• kri·tiek
1 enkelvoud meervoud
naamwoord kritiek -
verkleinwoord - -
2 enkelvoud meervoud
naamwoord kritiek kritieken
verkleinwoord kritiekje kritiekjes

de kritiekv

  1. uitingen waarmee bepaald gedrag, een bepaalde zienswijze e.d. van anderen worden veroordeeld of in twijfel getrokken
    • Er kwam zware kritiek op het optreden van de troepen. 
     Het vertrek van een reeks hooggeplaatste functionarissen werd op 5 juli ingeluid door minister van Financiën Rishi Sunak en gezondheidsminister Sajid Javid. Het tweetal uitte bij hun vertrek felle kritiek op Johnson. Ze schreven in een verklaring dat de overheid geen "goed, competent en serieus werk" verricht.[5]
  2. (letterkunde) een document dat kunstzinnig commentaar levert op een optreden, tentoonstelling, boek, film of andere kunstuiting
    • Heb je de kritieken gelezen? Ze zijn erg positief. 
  • De toets der kritiek kunnen doorstaan
Ondanks kritiek standhouden
  • Een storm/stortvloed van kritiek
Veel kritiek die bovendien ongeveer tegelijkertijd wordt gegeven
stellend vergrotend overtreffend
onverbogen kritiek kritieker kritiekst
verbogen kritieke kritiekere kritiekste
partitief kritieks kritiekers -

kritiek

  1. op het scherp van de snede, met onzekere uitkomst, cruciaal voor de toekomst
    • De kritieke situatie in het buurland zorgde voor grote onrust. 
     De meest kritieke fase is daarmee voorbij, meldt de brandweer, die 950 brandweerlieden inzette.
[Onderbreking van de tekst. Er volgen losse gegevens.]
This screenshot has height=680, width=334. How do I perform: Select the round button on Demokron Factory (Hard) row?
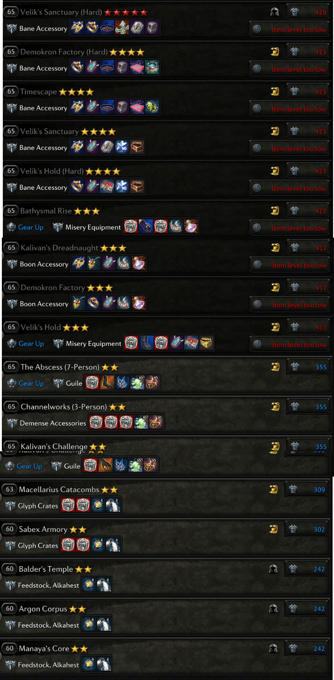[x=257, y=69]
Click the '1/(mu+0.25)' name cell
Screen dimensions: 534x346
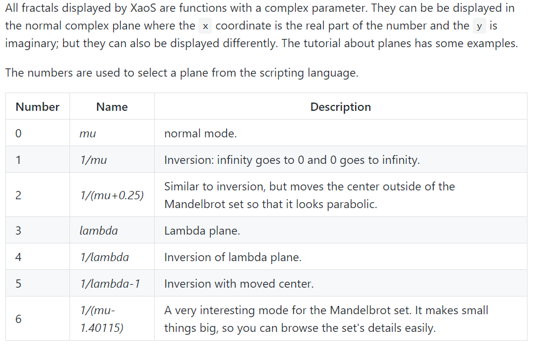(112, 195)
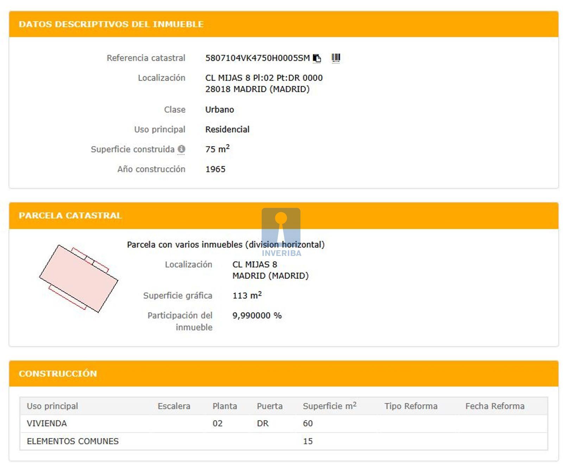
Task: Open the pink parcel map thumbnail
Action: click(x=78, y=278)
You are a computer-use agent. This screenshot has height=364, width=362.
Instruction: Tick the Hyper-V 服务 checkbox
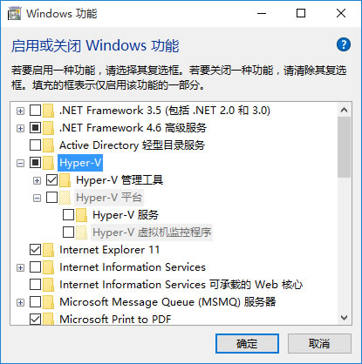[69, 215]
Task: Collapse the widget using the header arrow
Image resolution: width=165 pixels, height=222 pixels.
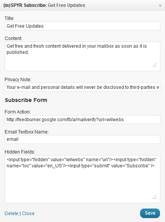Action: [160, 6]
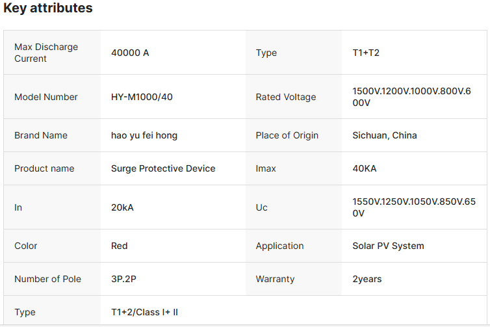490x327 pixels.
Task: Select the 40KA Imax value
Action: (365, 168)
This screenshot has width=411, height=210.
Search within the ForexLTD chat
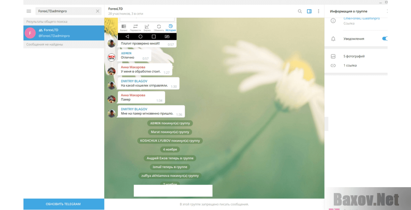click(300, 11)
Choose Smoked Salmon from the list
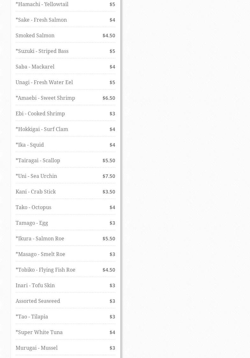Screen dimensions: 250x358 pyautogui.click(x=35, y=36)
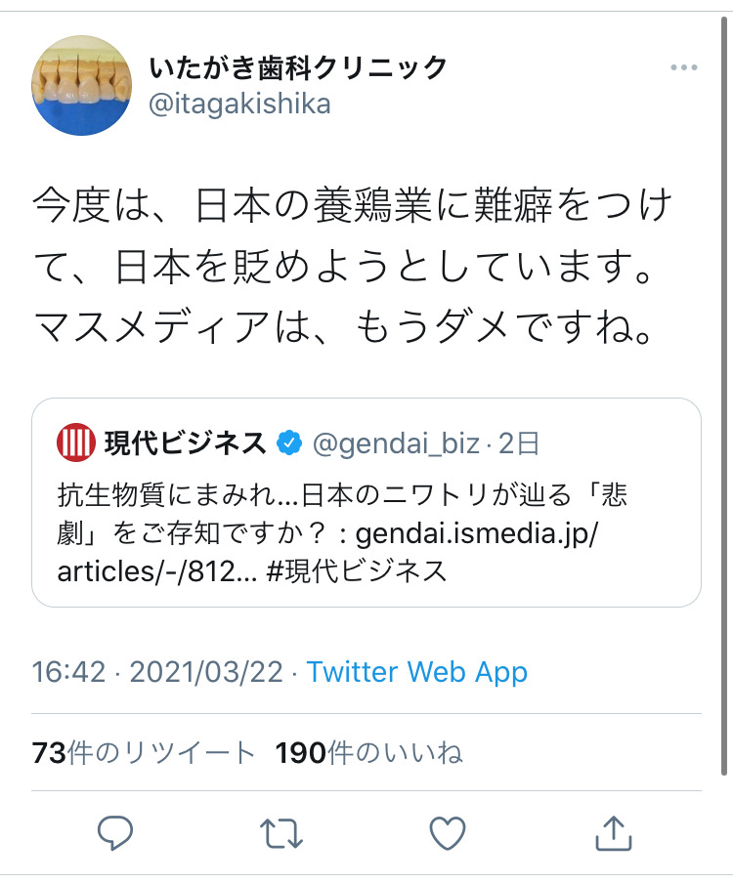The width and height of the screenshot is (733, 885).
Task: Click the tooth profile picture
Action: coord(83,89)
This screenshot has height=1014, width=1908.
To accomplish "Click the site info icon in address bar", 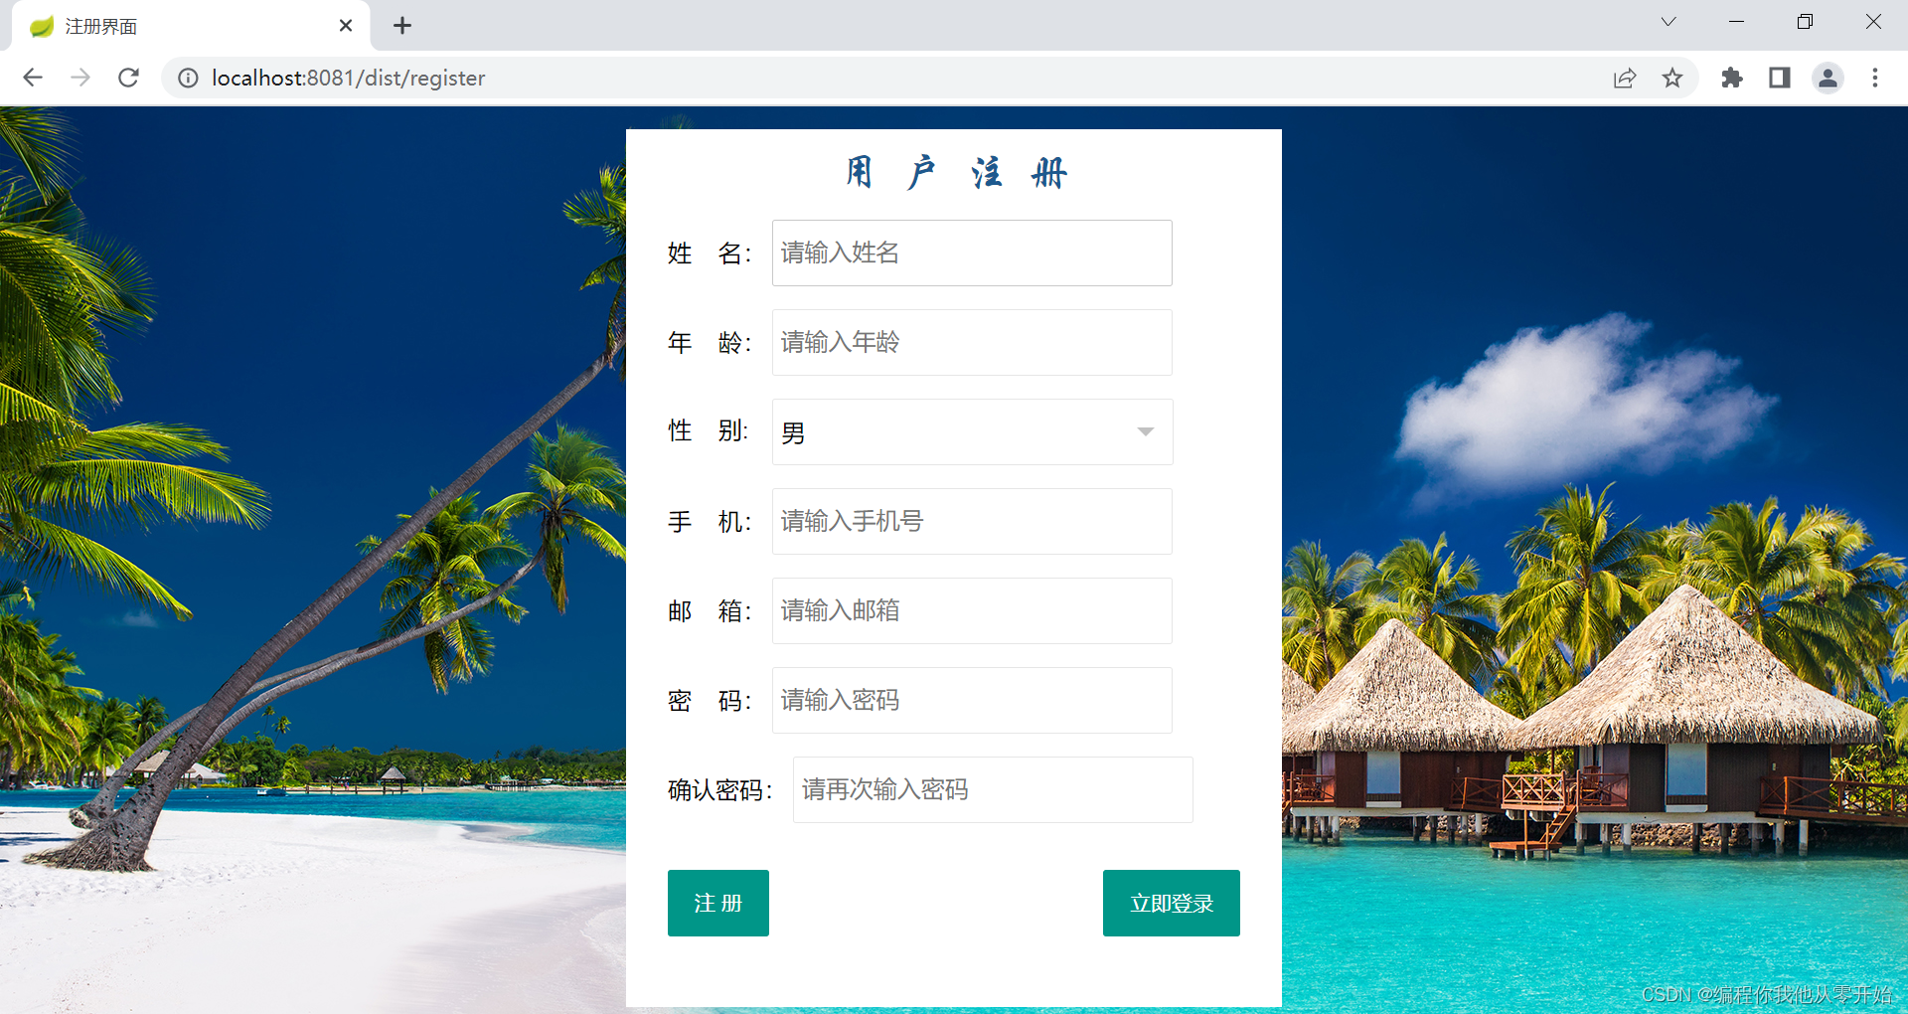I will (x=188, y=78).
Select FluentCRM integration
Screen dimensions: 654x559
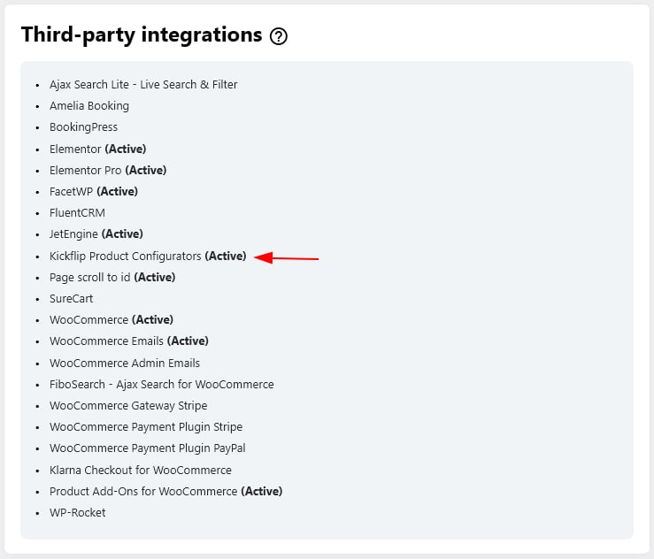(x=77, y=213)
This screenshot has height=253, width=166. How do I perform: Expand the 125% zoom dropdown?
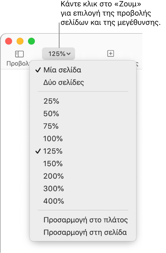point(59,54)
De vlammen worden geblust met behulp van vliegtoestellen. Er blijven nog 520 brandweerlieden in het gebied om de brand verder te controleren. Hulpdiensten spreken van een "megabrand".[6]
  2. (medisch) zeer hachelijk, met groot gevaar voor leven of verdere gezondheid
    • De aangereden voetganger is in kritieke staat in het ziekenhuis opgenomen.